Ms. Tyner-Wilson, a biological parent of a special needs child with autism and a foster/adoptive parent of a special needs child, has focused her advocacy efforts for all Kentucky children in promoting educational policy and legislation related to enhancing quality of family life. Melanie and her husband Steve serve as parent liaisons for the Adoption Support of Kentucky. She is a member of the Autism Society of the Bluegrass, advisory board member of Kentucky Autism Training Center, the National Early Childhood Transition Center, and the Kentucky Partnership for Families and Children. She serves on several state level committees that work on behalf of children by building coalitions between agencies, families, educators, policy makers, and providers. She serves as an educational mediator for the Division of Exceptional Children Services with the Kentucky Department of Education.
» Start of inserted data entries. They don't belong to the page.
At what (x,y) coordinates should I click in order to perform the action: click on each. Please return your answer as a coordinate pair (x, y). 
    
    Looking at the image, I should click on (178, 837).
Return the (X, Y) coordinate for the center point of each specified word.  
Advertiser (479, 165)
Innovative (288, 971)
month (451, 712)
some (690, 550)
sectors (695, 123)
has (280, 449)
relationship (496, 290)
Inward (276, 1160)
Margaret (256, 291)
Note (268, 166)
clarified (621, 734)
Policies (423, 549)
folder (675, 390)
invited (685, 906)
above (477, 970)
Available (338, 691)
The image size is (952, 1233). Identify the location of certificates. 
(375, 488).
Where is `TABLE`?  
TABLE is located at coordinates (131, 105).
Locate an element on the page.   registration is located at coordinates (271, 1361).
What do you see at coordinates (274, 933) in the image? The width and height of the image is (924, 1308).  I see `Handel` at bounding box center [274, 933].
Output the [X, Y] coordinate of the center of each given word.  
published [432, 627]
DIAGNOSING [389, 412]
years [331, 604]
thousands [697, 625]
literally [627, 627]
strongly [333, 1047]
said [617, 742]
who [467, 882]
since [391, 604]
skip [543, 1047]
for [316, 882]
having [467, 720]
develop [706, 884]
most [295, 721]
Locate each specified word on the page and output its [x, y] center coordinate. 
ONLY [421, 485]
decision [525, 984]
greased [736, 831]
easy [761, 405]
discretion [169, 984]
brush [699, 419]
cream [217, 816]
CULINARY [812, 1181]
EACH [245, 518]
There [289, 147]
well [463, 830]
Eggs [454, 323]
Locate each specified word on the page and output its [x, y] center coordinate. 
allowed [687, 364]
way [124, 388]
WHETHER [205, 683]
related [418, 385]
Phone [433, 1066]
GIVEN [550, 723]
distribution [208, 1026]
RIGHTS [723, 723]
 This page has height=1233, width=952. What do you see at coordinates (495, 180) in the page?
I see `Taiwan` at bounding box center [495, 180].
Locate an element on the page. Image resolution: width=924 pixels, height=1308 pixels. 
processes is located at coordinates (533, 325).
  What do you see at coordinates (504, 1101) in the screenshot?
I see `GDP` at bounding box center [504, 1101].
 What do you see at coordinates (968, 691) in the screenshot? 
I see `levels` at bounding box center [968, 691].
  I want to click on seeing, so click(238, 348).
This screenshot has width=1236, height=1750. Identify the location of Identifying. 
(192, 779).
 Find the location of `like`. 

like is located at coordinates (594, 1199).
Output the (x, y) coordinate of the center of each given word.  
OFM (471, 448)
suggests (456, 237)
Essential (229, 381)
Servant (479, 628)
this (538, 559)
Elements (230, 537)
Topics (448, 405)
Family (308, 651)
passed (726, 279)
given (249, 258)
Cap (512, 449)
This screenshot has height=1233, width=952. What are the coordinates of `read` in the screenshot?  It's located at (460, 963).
In previous positions she has worked in Student Affairs at the University of Kentucky in leadership development, collaborated with academic affairs to find ways to infuse opportunities for academic support programming in the residence halls and enhanced health/wellness opportunities for students. She has worked for the University of Kentucky Human Development Institute University Center for Excellence as a project coordinator/family involvement specialist for the Kentucky Early Childhood Transition Project. The mission of this project is to work with all stakeholders in the transition process to create system change policies and practice that impact the positive transition of children and families from 0-8 years of age.
Systems of care that focus on community collaboration, that are child centered and family focused are basic outcomes in any type of advocacy. The opportunity to work in injury prevention efforts for young children will provide an opportunity to connect these areas of focus: injury prevention for children, disability policy and educational advocacy. The very young child with special needs and injury prevention will be a focus of her efforts in the grant.